=== Records shown ===
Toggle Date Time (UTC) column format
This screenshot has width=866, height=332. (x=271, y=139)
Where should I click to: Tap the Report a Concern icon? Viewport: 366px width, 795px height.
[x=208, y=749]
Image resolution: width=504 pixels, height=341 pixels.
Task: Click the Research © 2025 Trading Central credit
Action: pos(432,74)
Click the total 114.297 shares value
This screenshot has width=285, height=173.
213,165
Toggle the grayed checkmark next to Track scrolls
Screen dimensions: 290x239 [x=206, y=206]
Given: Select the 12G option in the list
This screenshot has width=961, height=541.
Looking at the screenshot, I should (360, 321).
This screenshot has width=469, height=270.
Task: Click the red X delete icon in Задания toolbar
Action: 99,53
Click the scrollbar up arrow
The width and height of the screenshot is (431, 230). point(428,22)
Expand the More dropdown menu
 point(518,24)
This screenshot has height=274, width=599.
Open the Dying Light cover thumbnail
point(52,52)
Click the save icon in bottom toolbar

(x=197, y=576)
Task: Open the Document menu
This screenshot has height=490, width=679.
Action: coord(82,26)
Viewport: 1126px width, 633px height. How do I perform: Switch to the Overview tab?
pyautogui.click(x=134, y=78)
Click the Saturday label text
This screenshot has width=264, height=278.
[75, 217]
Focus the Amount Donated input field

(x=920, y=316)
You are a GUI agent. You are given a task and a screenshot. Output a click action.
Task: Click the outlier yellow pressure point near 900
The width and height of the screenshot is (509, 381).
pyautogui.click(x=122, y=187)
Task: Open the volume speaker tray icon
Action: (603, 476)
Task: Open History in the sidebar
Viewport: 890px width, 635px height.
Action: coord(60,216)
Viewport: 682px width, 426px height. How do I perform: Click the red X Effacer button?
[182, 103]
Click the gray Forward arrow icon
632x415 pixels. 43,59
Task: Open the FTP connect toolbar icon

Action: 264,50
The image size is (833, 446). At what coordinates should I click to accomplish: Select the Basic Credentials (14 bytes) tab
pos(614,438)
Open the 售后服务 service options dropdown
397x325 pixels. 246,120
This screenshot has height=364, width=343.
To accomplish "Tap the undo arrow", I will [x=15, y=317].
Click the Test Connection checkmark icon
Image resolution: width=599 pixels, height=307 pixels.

=== Task directions ===
Your task is to reproduce all of the records exactly.

=== Response area ===
Toggle Date Time (UTC) column format
This screenshot has width=866, height=332. (x=271, y=139)
Where should I click to: Tap the Report a Concern icon? Viewport: 366px width, 795px height.
[x=208, y=749]
Image resolution: width=504 pixels, height=341 pixels.
Task: Click the Research © 2025 Trading Central credit
Action: pos(432,74)
Click the total 114.297 shares value
This screenshot has width=285, height=173.
213,165
Toggle the grayed checkmark next to Track scrolls
Screen dimensions: 290x239 [x=206, y=206]
Given: Select the 12G option in the list
This screenshot has width=961, height=541.
Looking at the screenshot, I should (360, 321).
This screenshot has width=469, height=270.
Task: Click the red X delete icon in Задания toolbar
Action: 99,53
Click the scrollbar up arrow
The width and height of the screenshot is (431, 230). point(428,22)
Expand the More dropdown menu
 point(518,24)
This screenshot has height=274, width=599.
Open the Dying Light cover thumbnail
point(52,52)
Click the save icon in bottom toolbar

(x=197, y=576)
Task: Open the Document menu
This screenshot has height=490, width=679.
Action: coord(82,26)
Viewport: 1126px width, 633px height. How do I perform: Switch to the Overview tab?
pyautogui.click(x=134, y=78)
Click the Saturday label text
This screenshot has width=264, height=278.
[75, 217]
Focus the Amount Donated input field

(x=920, y=316)
You are a GUI agent. You are given a task and a screenshot. Output a click action.
Task: Click the outlier yellow pressure point near 900
The width and height of the screenshot is (509, 381).
pyautogui.click(x=122, y=187)
Task: Open the volume speaker tray icon
Action: (603, 476)
Task: Open History in the sidebar
Viewport: 890px width, 635px height.
Action: coord(60,216)
Viewport: 682px width, 426px height. How do I perform: Click the red X Effacer button?
[182, 103]
Click the gray Forward arrow icon
632x415 pixels. 43,59
Task: Open the FTP connect toolbar icon

Action: 264,50
The image size is (833, 446). At what coordinates should I click to accomplish: Select the Basic Credentials (14 bytes) tab
pos(614,438)
Open the 售后服务 service options dropdown
397x325 pixels. 246,120
This screenshot has height=364, width=343.
To accomplish "Tap the undo arrow", I will [x=15, y=317].
Click the Test Connection checkmark icon
Image resolution: width=599 pixels, height=307 pixels.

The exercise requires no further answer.